Yrd. Doç. Dr. Sinan Aliş keşfedilen yıldız ile ilgili bundan sonraki çalışmaların nasıl devam edeceğini ise şu sözlerle açıkladı: “Keşfettiğimiz bu zonklayan yıldızın gözlemlerini sürdüreceğiz ama bu gözlemleri bölümümüzün ait olan teleskobumuzla sürdüreceğiz. Bu teleskop, İstanbul Üniversitesi’nin Çanakkale Onsekiz Mart Üniversitesi Ulupınar  Astrofizik Gözlemevi'nde ortak protokolle konuşlandırılmış bir teleskop ve ilk ışığını 2011 yılında aldı. 2009’da Prof. Dr. A. Talât Saygaç'ın yürütücülüğünü yaptığı bir Güdümlü Projeye üniversitemizin verdiği büyük bir destekle bu teleskopun sahibi olduk ve bunu bir ikili protokolle Çanakkale Onsekiz Mart Üniversitesi’nin gözlemevine yerleştirdik. Bu teleskobu o zamandan beri araştırmalarımız için sürekli kullanıyoruz; fakat şimdi düzenli olarak Çanakkale'ye gidip gelme konusunda sıkıntılar yaşıyoruz. Bunu aşmak için, Rektörlüğümüzün önemli bir desteğiyle yeni bir BAP Güdümlü Proje desteği aldık ve bu teleskobu robotik hale getirmeye çalışıyoruz. Çalışmalar İstanbul Üniversitesi Gözlemevi Müdürümüz Doç. Dr. Tolga Güver’in yürütücülüğünde devam ediyor. O teleskop robotik hale geldiğinde biz İstanbul’dan Çanakkale’deki teleskobumuzu kontrol edip gözlemleri yapabilir hale geleceğiz. Bizim hedefimiz bu keşfettiğimiz değişen yıldızı İstanbul Üniversitesi’nin 60 cm’lik teleskobuyla (İST60) uzun bir süre takip etmek ve böylece bu yıldızın değişimiyle ilgili doğasını ayrıntılı bir şekilde ortaya koyabilmek.”

“Değişen Yıldızların Evrimi Konusunda Bize Bilgi Sağlayacak”

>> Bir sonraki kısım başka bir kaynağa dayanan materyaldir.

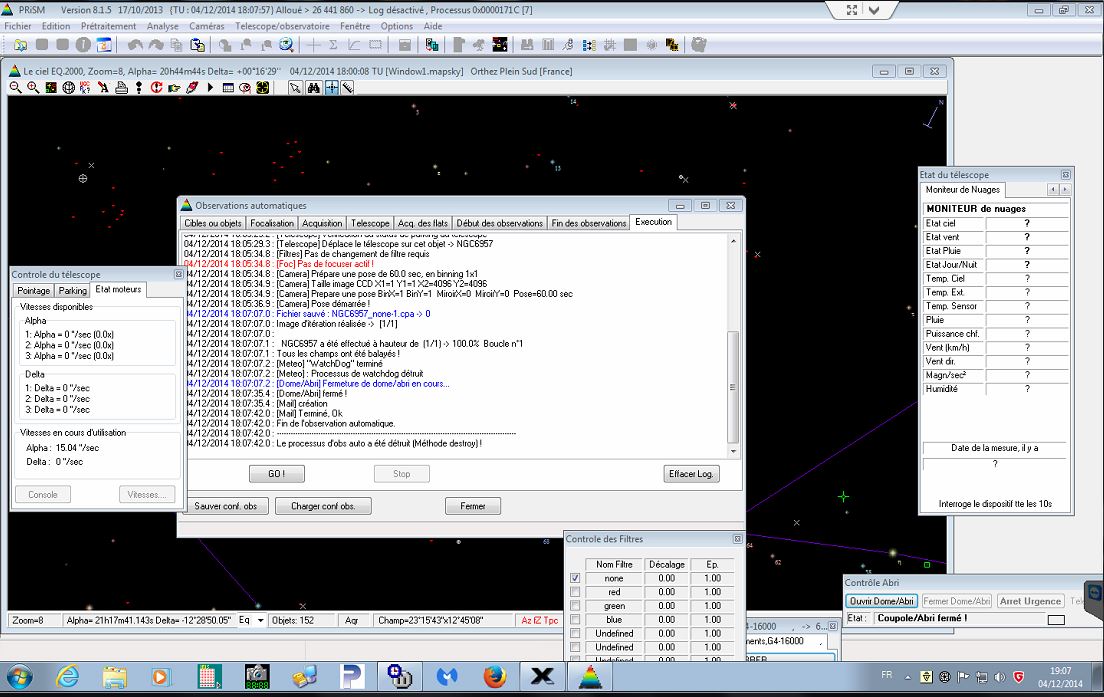The height and width of the screenshot is (697, 1104).
Task: Check the 'red' filter checkbox
Action: pos(574,592)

Zonklayan yıldız hakkında açıklamalarda bulunan İÜ Astronomi ve Uzay Bilimleri Bölümü Öğretim Üyesi Prof. Dr. A. Talât Saygaç ise yıldızın keşfi ile ilgili yapılan çalışmalar konusunda şunları söyledi: “Biz Türkiyedeki astronomlar olarak amiral gemisi dediğimiz Antalya’daki TÜBİTAK Ulusal Gözlemevi’ni kullanıyoruz. Burası 2500 metre yükseklikte Toros Dağları’nın üzerinde çok iyi kurulmuş bir yer. Türkiye’deki astronomlar gözlemsel çalışmalarını burayı kullanarak yaparlar ve buraya proje verirler. Bizim verilmiş bir projemiz çerçevesinde 1956 yılında patlamış bir yıldızın kalıntılarını izliyorduk. Bu kalıntıların analiz edilmesi oldukça zor. Uluslararası camiada da çok merak edilen bir konu ve Türkiye’de biz bunu çalışmaya başlamıştık. Yıldız doğrultusunda baktığımız alanda bir yıldız Sinan hocamızın dikkatini çekmiş. Çalışmaları yaparken bunda ne var ne yok diye bakıldığında ilginç bir şekilde keşfe ulaşmış olduk. Yepyeni bir yıldızdan ziyade özellikleri hiç bilinmeyen, ne olduğu anlaşılmayan bir noktanın detaylarını ortaya çıkartmış olduk. Bundan sonraki aşamalarda bunun da detaylı çalışmalarını bizim grubumuz yapacak. Uluslararası camiada bunun özel bir ismi olacak. Uluslararası Astronomi Birliği (IAU) bununla ilgili bir isim değerlendirmesinde bulunacak. Bunlar standart bilimsel isimlerdir. Herhangi bir ulusal isim konulamıyor. Bu yıldızın üzerinde çok fazla çalışılacak ve bu çalışmalar zannediyorum değişen yıldızların evrimi konusunda bize biraz daha bilgi sağlayacak.”

“Gençlerin Mesleki Açıdan Uzay Bilimlerini ve Astronomiyi Seçmelerini Arzu Ediyoruz”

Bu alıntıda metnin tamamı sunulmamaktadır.